Alcohol and substance abuse in solid-organ transplant recipients.

This review focuses on alcohol and substance abuse in the context of solid-organ transplantation. Alcohol and substance abuse are common and may lead to a need for solid-organ transplantation and may also contribute to significant physical and psychologic problems that impact upon the recipient. Damaging levels of alcohol intake can occur in the absence of dependence. Alcohol or substance abuse after transplantation is associated with poor medication compliance and this may increase risk of graft loss. Intravenous drug use is associated with increased risk of infections (especially secondary to opportunistic organisms-bacterial, viral, protozoal, and others-and such infections may be more severe in the immunosuppressed), but there is only anecdotal evidence that such behavior has a worse outcome in transplant recipients. Whereas previous alcohol excess and drug use in kidney recipients are both associated with a small but statistically significantly increased risk of adverse outcomes (hazard ratio, 1.16-1.56), alcohol use within recommended guidelines after transplantation appears safe and possibly beneficial. Robust data are lacking for other organs, but those available suggest that heart transplantation is safe in individuals with a history of alcohol or substance abuse. Health specialists in drug or alcohol addiction should carefully screen all potential transplant candidates for these conditions, and where there is evidence of dependency or abuse, effective psychologic and physical treatment should be offered. Studies have shown that interventions such as psychologic intervention have improved alcohol behavior in the context of liver transplantation. Although there are no comparable studies with other solid-organ recipients, it is reasonable to expect transferable outcomes.

Tobacco smoking and solid organ transplantation.
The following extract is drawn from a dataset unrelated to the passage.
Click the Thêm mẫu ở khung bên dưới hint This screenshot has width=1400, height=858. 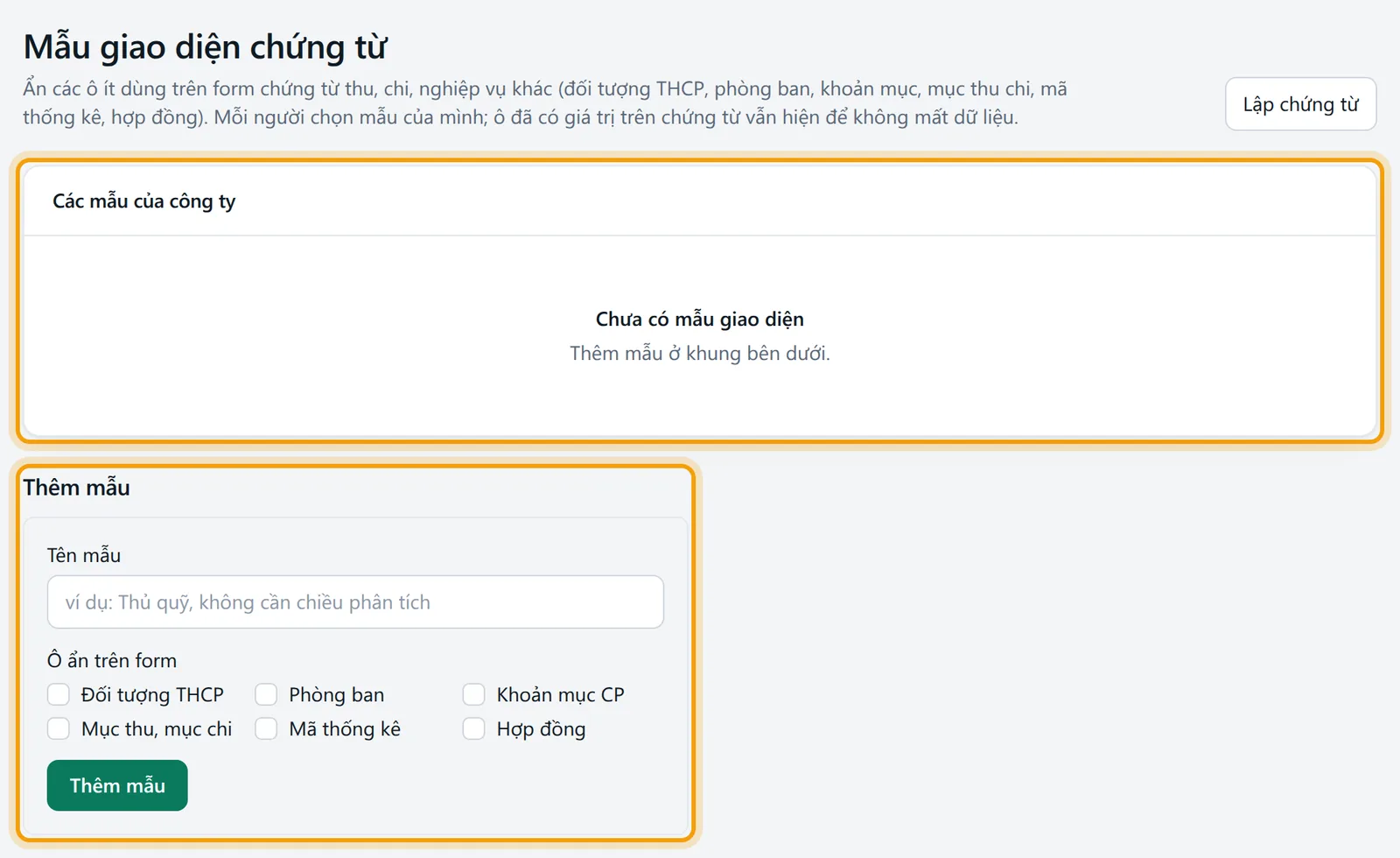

Smoking, both by donors and by recipients, has a major impact on outcomes after organ transplantation. Recipients of smokers' organs are at greater risk of death (lungs hazard ratio [HR], 1.36; heart HR, 1.8; and liver HR, 1.25), extended intensive care stays, and greater need for ventilation. Kidney function is significantly worse at 1 year after transplantation in recipients of grafts from smokers compared with nonsmokers. Clinicians must balance the use of such higher-risk organs with the consequences on waiting list mortality if the donor pool is reduced further by exclusion of such donors. Smoking by kidney transplant recipients significantly increases the risk of cardiovascular events (29.2% vs. 15.4%), renal fibrosis, rejection, and malignancy (HR, 2.56). Furthermore, liver recipients who smoke have higher rates of hepatic artery thrombosis, biliary complications, and malignancy (13% vs. 2%). Heart recipients with a smoking history have increased risk of developing coronary atherosclerosis (21.2% vs. 12.3%), graft dysfunction, and loss after transplantation. Self-reporting of smoking is commonplace but unreliable, which limits its use as a tool for selection of transplant candidates. Despite effective counseling and pharmacotherapy, recidivism rates after transplantation remain high (10-40%). Transplant services need to be more proactive in educating and implementing effective smoking cessation strategies to reduce rates of recidivism and the posttransplantation complications associated with smoking. The adverse impact of smoking by the recipient supports the requirement for a 6-month period of abstinence in lung recipients and cessation before other solid organs.